Notification

×

Iklan

Iklan

Data Warga RI Terancam Dikirim ke AS? Pemerintah Didesak Tunda Perjanjian Digital

Sabtu, 26 Juli 2025 | 03.48.00 WIB | 0 Views Last Updated 2025-07-27T06:50:22Z
Foto: Kompas.com
Jakarta, Banyuasin Pos - Pemerintah Indonesia sedang menghadapi kritik tajam terkait rencana perjanjian perdagangan digital dengan Amerika Serikat (AS) yang memungkinkan transfer data pribadi warga Indonesia ke AS. Klausul dalam perjanjian ini, yang diumumkan dalam pernyataan bersama Gedung Putih, menyatakan bahwa Indonesia mengakui AS memiliki perlindungan data yang "memadai", sehingga memungkinkan aliran data lintas batas tanpa hambatan tarif. Menteri Komunikasi dan Informatika Meutya Hafid menegaskan bahwa transfer data akan dilakukan dalam kerangka hukum yang ketat dan diawasi otoritas Indonesia, namun hal ini tidak meredam kekhawatiran para pengamat.  
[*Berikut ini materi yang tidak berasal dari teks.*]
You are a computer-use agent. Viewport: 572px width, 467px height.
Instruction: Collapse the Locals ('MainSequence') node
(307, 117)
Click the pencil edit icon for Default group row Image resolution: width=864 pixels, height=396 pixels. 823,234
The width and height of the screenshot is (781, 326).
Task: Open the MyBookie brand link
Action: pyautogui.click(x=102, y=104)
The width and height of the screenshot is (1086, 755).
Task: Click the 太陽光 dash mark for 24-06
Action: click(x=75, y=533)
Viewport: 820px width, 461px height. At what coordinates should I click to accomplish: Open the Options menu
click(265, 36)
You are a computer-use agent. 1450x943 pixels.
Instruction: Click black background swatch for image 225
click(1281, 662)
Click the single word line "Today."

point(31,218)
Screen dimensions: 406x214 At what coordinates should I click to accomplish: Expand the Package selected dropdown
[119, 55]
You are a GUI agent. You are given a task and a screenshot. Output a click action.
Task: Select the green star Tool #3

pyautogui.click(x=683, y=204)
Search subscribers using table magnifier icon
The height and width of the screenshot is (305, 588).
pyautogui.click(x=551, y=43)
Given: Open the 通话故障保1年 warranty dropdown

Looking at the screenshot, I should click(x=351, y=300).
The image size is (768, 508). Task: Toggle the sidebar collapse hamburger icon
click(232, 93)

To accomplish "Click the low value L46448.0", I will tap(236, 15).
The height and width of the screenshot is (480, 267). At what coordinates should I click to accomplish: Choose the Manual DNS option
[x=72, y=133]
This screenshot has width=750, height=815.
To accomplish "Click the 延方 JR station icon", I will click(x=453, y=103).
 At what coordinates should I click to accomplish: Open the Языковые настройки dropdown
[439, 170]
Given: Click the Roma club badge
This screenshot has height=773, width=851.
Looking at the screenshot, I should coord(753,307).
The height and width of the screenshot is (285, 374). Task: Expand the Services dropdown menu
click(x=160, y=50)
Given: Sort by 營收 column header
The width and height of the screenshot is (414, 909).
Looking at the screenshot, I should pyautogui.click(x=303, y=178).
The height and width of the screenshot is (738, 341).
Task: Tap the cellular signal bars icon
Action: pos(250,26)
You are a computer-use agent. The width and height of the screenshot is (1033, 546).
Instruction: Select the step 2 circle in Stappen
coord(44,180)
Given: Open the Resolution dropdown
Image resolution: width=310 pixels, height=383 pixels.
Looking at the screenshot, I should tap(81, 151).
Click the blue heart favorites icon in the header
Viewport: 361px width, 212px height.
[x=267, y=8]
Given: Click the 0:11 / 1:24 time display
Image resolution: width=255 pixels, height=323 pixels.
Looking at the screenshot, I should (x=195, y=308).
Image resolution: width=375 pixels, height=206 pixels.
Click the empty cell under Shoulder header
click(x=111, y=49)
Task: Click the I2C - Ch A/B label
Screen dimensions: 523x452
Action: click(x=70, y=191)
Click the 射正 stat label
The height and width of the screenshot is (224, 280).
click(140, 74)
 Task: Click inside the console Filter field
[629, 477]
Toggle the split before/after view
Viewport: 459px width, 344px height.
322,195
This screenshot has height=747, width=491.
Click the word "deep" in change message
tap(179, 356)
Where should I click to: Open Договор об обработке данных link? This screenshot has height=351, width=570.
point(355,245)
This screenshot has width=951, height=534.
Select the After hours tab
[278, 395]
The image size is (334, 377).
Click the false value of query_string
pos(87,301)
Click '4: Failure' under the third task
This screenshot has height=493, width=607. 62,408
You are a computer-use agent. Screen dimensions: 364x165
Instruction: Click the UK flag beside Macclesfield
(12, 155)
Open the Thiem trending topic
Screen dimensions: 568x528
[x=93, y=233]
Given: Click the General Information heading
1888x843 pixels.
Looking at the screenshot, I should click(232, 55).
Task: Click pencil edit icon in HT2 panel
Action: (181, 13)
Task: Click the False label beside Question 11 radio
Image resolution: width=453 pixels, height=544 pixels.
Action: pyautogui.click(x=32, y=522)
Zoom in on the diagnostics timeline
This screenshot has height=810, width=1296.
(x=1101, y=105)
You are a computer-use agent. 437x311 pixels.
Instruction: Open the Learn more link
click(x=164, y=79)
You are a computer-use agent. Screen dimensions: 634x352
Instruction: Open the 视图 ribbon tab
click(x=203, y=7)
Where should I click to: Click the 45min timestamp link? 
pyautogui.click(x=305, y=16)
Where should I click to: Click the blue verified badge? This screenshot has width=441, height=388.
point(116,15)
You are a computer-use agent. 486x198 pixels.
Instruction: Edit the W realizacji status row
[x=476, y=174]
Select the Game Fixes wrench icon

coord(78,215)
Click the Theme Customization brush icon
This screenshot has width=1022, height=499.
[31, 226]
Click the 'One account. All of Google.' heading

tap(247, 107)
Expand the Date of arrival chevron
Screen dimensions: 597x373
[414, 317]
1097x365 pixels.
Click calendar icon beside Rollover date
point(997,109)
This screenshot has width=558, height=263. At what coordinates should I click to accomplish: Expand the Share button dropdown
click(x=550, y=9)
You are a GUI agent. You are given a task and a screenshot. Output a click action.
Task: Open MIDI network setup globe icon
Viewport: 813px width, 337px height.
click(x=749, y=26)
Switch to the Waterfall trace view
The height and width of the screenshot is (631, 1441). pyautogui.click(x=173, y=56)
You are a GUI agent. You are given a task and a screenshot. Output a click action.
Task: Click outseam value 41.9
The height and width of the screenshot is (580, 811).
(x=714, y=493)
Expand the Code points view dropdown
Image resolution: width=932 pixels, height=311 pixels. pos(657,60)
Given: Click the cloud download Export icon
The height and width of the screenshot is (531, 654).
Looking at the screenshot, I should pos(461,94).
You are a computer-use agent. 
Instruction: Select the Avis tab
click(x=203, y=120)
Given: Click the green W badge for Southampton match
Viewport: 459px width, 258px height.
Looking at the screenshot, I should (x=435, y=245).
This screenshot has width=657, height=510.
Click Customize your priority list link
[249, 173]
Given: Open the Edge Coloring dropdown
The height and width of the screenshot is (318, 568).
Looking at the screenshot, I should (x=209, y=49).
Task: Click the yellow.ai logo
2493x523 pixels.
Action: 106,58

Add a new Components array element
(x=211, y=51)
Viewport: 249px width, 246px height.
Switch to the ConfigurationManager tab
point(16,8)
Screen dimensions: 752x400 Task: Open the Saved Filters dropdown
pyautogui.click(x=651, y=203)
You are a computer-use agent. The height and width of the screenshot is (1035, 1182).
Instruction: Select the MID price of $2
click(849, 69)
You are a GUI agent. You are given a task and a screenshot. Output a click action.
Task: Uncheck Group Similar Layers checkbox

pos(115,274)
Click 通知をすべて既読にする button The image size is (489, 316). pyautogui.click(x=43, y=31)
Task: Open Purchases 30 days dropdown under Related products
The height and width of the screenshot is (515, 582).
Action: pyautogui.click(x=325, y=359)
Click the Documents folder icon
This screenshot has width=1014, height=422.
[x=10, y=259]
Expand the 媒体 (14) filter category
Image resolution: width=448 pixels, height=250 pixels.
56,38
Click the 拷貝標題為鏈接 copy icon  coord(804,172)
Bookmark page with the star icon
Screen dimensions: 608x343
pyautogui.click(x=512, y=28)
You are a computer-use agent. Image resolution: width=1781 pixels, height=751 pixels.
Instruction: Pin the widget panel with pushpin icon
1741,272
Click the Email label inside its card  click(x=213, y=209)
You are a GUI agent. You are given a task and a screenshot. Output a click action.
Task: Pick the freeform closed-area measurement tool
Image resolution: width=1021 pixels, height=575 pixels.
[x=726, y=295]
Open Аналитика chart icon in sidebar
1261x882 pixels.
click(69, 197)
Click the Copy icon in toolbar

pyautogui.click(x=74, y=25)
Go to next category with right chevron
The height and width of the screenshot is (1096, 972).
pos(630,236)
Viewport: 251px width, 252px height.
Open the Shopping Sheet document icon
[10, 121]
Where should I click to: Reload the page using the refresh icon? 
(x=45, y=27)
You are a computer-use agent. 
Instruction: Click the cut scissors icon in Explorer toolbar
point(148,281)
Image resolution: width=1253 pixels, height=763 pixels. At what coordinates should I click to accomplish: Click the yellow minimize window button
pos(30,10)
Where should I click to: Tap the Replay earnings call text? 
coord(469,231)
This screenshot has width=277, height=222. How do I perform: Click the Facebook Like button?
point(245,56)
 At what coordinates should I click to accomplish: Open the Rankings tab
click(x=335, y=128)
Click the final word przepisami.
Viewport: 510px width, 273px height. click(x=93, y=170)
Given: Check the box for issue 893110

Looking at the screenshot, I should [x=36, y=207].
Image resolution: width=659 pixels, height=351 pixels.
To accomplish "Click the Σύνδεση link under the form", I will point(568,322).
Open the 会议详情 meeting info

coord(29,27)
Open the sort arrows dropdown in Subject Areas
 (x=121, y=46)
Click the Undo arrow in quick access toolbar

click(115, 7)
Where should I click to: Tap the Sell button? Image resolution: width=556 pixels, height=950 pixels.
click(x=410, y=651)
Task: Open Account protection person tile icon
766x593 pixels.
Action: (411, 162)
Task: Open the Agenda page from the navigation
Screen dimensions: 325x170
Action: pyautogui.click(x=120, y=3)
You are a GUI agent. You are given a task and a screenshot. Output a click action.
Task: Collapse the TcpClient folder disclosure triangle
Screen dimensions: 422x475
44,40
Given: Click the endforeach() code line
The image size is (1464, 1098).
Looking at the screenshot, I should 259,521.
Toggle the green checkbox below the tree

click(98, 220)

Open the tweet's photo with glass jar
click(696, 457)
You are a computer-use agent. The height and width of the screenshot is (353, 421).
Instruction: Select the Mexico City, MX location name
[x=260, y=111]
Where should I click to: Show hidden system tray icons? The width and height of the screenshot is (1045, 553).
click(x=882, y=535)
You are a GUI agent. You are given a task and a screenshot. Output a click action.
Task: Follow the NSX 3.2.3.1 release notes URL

Kelompok advokasi digital seperti Elsam dan IDPRO memperingatkan bahwa perjanjian ini dapat mengancam kedaulatan digital Indonesia. Hendra Suryakusuma, Ketua IDPRO, menyebut data warga Indonesia berisiko menjadi komoditas yang dieksploitasi perusahaan teknologi AS untuk pengembangan AI dan strategi pemasaran, sementara pusat data lokal hanya berfungsi sebagai "penyimpanan tepi" (edge computing). Elsam juga menilai perjanjian ini tidak adil karena lebih menguntungkan kepentingan perusahaan penyimpan data AS daripada perlindungan privasi warga Indonesia.
  
Di tengah kontroversi, pemerintah berupaya menenangkan publik dengan menekankan bahwa transfer data akan tunduk pada Undang-Undang Perlindungan Data Pribadi (UU PDP) No. 27/2022 dan Peraturan Pemerintah No. 71/2019 tentang Sistem Elektronik. Meutya Hafid menyatakan bahwa aliran data hanya diperbolehkan untuk tujuan tertentu seperti layanan cloud, e-commerce, dan riset digital, dengan pengawasan ketat. Namun, kritikus mencatat bahwa Indonesia belum membentuk lembaga pengawas perlindungan data pribadi, sehingga pengawasan masih lemah dan rentan penyalahgunaan.
  

Dampak ekonomi juga menjadi sorotan. Airlangga Hartarto, Menteri Koordinator Bidang Perekonomian, mengklaim 12 perusahaan teknologi AS termasuk Google Cloud dan Microsoft telah mematuhi regulasi Indonesia dengan membangun pusat data lokal. Namun, Hendra Suryakusuma memprediksi investasi asing bisa dialihkan ke AS jika pusat data di Indonesia hanya berperan sekunder, merugikan industri lokal dan PLN yang kehilangan potensi pendapatan dari permintaan penyimpanan data.  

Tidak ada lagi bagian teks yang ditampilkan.